The Most Important Part of Managing Your Business Is...

I have been consulting companies for years now and own a few businesses myself where I can confidently state that the most important part of managing a business - any business, is knowing and understanding how the business works. Each time I sign a new consulting agreement I advise the client that I will be out in the factory, or out with the sales team visiting customers, or even learning how to weld steel or shoot liquid plastic into an injection moulding machine. Why do I do that?

The answer is simple really and uses shear common sense. I need to know the current condition of a company's processes. It's only logical that I (as a consultant), or you as a business owner (business leader) get out onto the shop floor and learn your business. There is no way in the world anyone can convince me that leadership begins, exists, and ends behind a desk in an office.

Sitting behind a desk creates theories of how internal processes "should" run and sitting behind a desk creates more pontificators than leaders. I have walked through production facilities with owners to find out that half the employees in that business didn't know who I was walking with. That is crazy but it is true. Sometimes business owners get bogged down with smaller issues in the company rather than the bigger issues that they lose sight of where the company is and where it should go; thus creating ineffective leadership.

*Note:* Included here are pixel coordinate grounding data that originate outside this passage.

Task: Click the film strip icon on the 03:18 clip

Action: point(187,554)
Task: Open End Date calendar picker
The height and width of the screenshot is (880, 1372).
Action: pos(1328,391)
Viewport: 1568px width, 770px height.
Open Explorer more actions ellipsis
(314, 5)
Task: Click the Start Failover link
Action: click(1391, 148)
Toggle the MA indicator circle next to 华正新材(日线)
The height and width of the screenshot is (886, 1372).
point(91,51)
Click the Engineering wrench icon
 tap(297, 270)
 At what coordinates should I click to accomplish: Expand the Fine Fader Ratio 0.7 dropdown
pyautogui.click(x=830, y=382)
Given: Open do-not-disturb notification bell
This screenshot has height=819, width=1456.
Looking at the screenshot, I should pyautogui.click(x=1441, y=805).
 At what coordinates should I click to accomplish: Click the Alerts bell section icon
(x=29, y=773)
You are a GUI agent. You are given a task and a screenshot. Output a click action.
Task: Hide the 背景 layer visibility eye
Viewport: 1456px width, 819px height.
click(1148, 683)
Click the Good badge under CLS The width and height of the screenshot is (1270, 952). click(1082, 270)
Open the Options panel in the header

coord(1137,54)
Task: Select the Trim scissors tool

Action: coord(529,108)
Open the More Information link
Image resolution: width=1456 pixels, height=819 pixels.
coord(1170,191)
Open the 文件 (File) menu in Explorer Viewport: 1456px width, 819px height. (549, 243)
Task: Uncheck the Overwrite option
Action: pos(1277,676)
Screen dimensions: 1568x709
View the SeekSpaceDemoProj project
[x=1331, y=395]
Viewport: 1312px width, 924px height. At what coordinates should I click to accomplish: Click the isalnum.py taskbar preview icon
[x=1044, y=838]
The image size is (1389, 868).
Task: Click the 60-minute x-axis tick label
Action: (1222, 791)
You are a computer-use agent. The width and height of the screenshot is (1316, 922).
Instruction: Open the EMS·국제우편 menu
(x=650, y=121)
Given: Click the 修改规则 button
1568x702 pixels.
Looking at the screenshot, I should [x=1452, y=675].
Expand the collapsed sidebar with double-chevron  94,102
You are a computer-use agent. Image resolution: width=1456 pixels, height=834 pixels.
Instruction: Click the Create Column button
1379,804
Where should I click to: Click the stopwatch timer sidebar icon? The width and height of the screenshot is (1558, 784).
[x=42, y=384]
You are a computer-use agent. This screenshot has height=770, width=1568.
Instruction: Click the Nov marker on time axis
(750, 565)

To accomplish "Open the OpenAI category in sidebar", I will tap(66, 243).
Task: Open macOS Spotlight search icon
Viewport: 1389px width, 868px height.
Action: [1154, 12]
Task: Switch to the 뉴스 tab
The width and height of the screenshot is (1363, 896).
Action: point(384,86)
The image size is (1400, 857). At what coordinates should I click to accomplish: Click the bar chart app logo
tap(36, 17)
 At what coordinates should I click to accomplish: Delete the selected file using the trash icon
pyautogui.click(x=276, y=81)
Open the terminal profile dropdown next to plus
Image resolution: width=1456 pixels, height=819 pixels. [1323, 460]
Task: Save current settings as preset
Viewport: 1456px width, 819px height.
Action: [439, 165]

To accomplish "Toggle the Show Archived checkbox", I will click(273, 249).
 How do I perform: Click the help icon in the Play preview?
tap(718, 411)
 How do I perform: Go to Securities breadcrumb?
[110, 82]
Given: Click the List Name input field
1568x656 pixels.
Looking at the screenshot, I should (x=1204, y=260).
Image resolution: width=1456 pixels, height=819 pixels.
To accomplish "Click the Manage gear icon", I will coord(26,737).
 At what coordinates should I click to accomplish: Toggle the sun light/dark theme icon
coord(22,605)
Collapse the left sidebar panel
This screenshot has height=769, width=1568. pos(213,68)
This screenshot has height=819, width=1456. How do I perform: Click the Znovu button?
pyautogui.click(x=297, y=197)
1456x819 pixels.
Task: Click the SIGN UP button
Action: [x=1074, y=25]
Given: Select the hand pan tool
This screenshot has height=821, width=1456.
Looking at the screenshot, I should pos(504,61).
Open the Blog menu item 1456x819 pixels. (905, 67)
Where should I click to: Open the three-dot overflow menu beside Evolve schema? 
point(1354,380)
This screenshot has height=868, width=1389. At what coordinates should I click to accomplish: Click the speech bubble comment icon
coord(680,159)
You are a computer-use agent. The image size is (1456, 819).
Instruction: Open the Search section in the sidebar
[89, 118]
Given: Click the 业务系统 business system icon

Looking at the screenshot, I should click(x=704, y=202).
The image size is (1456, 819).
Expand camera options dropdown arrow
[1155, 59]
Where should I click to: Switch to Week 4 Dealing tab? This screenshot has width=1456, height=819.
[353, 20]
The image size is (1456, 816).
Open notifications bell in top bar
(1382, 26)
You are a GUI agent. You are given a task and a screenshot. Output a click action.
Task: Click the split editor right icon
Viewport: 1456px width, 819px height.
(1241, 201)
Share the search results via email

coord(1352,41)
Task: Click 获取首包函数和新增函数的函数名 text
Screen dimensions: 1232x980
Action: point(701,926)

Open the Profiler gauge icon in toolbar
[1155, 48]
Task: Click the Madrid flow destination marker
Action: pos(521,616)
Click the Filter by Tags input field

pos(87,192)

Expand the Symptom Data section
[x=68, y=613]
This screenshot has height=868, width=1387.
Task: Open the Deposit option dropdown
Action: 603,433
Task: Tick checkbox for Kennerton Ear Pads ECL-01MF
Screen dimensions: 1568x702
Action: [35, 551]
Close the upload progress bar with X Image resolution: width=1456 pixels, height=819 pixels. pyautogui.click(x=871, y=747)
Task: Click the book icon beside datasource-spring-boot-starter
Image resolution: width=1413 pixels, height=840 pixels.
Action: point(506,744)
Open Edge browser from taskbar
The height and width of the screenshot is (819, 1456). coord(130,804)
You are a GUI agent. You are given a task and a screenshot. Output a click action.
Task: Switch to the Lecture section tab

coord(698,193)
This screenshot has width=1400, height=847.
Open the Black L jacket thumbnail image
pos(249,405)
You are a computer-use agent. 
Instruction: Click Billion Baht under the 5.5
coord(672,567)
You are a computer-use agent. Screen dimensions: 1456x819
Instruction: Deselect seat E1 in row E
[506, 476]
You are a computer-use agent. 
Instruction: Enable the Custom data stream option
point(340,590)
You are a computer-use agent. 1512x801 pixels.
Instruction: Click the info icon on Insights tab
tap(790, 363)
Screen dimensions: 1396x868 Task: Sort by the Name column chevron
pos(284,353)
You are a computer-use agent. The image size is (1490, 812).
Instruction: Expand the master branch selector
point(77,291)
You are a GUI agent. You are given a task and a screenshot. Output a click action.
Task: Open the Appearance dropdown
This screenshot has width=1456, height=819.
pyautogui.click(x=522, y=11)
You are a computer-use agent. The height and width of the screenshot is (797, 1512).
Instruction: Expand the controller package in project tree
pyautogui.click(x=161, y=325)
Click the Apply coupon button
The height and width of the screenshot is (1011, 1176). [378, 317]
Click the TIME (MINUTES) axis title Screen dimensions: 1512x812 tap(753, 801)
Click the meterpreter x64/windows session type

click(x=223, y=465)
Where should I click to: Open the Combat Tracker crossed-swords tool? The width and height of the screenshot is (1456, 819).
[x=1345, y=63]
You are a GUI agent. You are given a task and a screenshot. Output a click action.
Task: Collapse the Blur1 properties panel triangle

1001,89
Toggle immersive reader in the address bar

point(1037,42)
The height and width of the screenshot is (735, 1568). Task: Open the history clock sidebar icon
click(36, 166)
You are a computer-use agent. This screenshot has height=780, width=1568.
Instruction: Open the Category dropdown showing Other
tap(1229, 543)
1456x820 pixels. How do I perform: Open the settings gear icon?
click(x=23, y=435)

I have witnessed companies "believe" they are headed in the right direction when in fact the organization is bleeding cash or production runs are actually running slower than they should.

The most important part of managing your business is understanding how it does what it does to make a buck. In other words, how do we fabricate that mobile hospital, how do we get material so we can make kitchen cabinets, and how many man hours does it cost to make what we make when we sold that thing we make for much much less?

Managing and leading your business starts and ends with understanding your processes. Simple. Understand your supply chain. Understand man hours per unit. Understand "hidden costs" in your product and most importantly, understanding Activity Based Costing (ABC).

ABC relates to the cost you incur everytime your employees touch the process that makes the product. In other words, why are you having to touch the production of that thing so many times? For example; I worked with a company that had a minimum of 34 touch points in the fabrication of their product where over time we reduced those touch points to 15. This reduction resulted in faster lead times for the customer, faster raw material turns which increased discounts etc; and this reduced direct costs by over 25,000 hours in a year.

Understanding processes within your organization does not just fit into fabrication and production of something. It also fits into the accounting process of your business as well as the marketing aspect of your business. I used to teach graduate level accounting where I would show students that A/R ratios of 45 days does not fit into the typical 30 day vendor A/P side of the business. In this scenario a business would alwyas be strapped for cash.

Learn how your business operates. Learn what processes are good for your business and what processes are bad for your business and make the appropriate adjustments. It's not hard. Whether you own a cabinet shop, and insurance agency, or a bakery - it's all the same = common sense.